沈厌偏过头, 蹙额似乎想到了什么:“算了,你还是给他找个人家吧。”
府里多个人吃饭不是什么事,沈厌头痛在这是个孩子, 他自己能活着都是上天走运,更何况去对另一个生命负责。
况且这小孩实在泼皮无赖,变脸变得比谁都快,看到他像活阎王,看到常意却像头小猪似得拱着不走,他看着便心烦。
常意平静地看着他前言不搭后语的样子,淡淡道:“想养就养吧,说不定有个孩子陪着,你的病也会好一点。”
听到她的话,沈厌的表情一下子顿住了。
他淡漠的脸上出现一瞬的空白,但下一刻又被冷厉掩饰起来。
沈厌斩钉截铁地说道:“我今天就把他送走。”
常意挑眉,似乎想说什么,但最终还是什么都没说。
她掖了掖呼呼大睡的刘圆子身上的被子:“不急,我总觉得那家人身上......还有什么东西,等我详细问问吧。”
在沈闵行这件事上,宁可错杀也不能放过。
谈华钰候在门口,常意出了沈厌府上,表情一如既往的平静,纵然是谈华钰这样善于察言观色的人,也无法从她脸上得知什么信息。
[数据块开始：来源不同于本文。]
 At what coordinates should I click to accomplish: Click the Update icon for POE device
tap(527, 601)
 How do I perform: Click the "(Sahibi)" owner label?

他跟随十娘子这么多年,早就明白了一个道理,他能从常意脸上观察到的东西,只能是常意想让他知道的东西。
他的主子是个理智到极致的人,除了要利用他办事之外,不会对他有半分的流露。
常意和沈厌的身份都比他高得多,谈华钰在门口微微屈身垂下头,眼睛轻轻往上抬了抬,看见沈厌一步不落地跟在常意身后,两人距离极近。
作为中官,他在一众内侍里格格不入,容貌俊秀,虽然有些阴柔,但不刻意提起,没人能看出他的身份。
他没一般内侍的骚味,每日都穿得干净利落,身上只有一阵下阁熏香的味道。
常意不喜秽物,没有哪个女子会喜爱污秽,他弄得再干净,也终究是个熏腐锯余的腌臜东西。
常意走近了他,他的头压得更低了。
谈华钰听见常意冷淡的声音从上面传来。
“你回去吧,跟着我做什么,怕我向皇上告状吗?”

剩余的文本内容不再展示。